As the U.S. rebounds from the economic impact of the COVID-19 pandemic, a new analysis from PRB suggests that millions of working families could recover at a slower pace because of rising income inequality and limited opportunities for higher paying jobs. That recovery could be especially difficult for workers in low-wage service and support occupations that shed jobs at higher rates than the national average during the pandemic.

That matters because the relationship between childhood family income and life outcomes is well established. A child’s family’s income relative to the household income of other families makes a difference for that child’s future adult-income rank as well, according to research by Raj Chetty of Harvard and his colleagues. In addition, a large and growing body of evidence, recently reviewed by Katharine Bradbury and Robert Triest of the Federal Reserve Bank of Boston, directly connects inequality of outcomes to inequality of opportunity.

Kelch said Wausau as a whole needs to be proactive and creative in finding solutions. 

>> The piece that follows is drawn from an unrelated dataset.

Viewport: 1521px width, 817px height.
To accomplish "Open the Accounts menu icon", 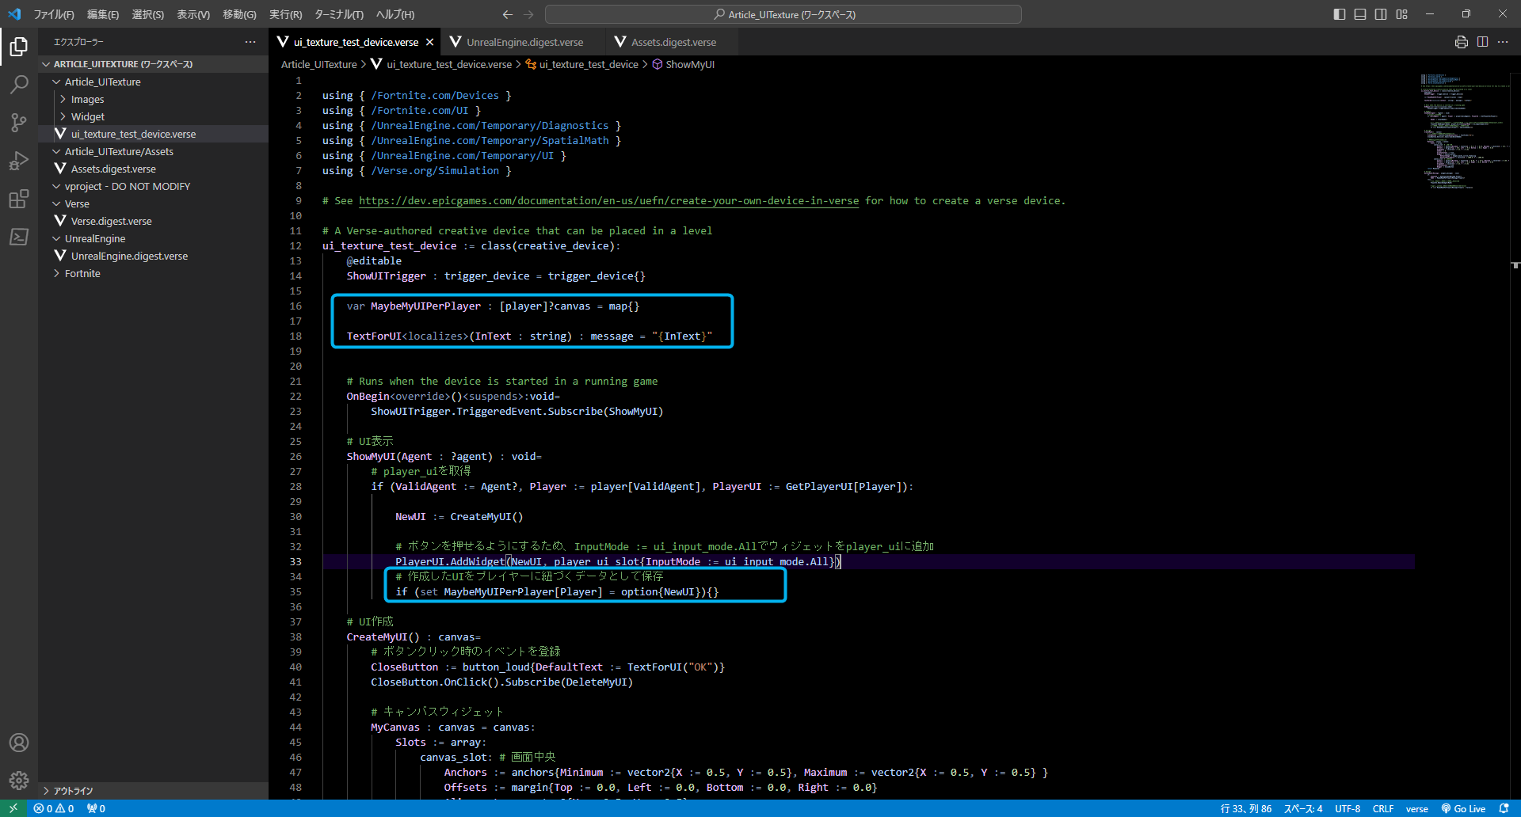I will tap(19, 743).
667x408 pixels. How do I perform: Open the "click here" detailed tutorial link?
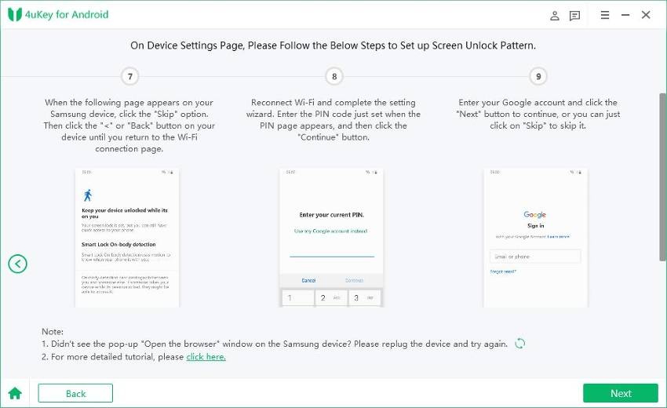[206, 357]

“For immediate shelters, we have empty buildings all over the city,” Kelch said. “Other communities have utilized buildings as emergency, temporary shelters for families. Transportation to jobs outside the city proper would be a great benefit to helping struggling families. Affordable daycare programs can also help get struggling families and single moms back to work.”

Mayor Rosenberg said having strong school systems is critical to keeping young people competitive in their future endeavors. She also pointed to a longer-range transit plan as a necessary step in addressing income inequality in Wausau.

“I heard from a business this week who really wants to employ one of our new refugees but the bus system doesn’t meet that need and this person doesn’t have a drivers license or car yet,” Rosenberg said. “Connecting people to the places they need to go is something we can shore up as a policy initiative.”

Rosenberg said she can also imagine a world “where we work on microbusinesses and building entrepreneurship in communities that didn’t always find that opportunity available to them.” Affordable housing is also key, she said.

“We really have the opportunity to make a big impact with ARPA and infrastructure funds,” she said. “We’ll just have to ensure the policy priorities are there to meet this need.”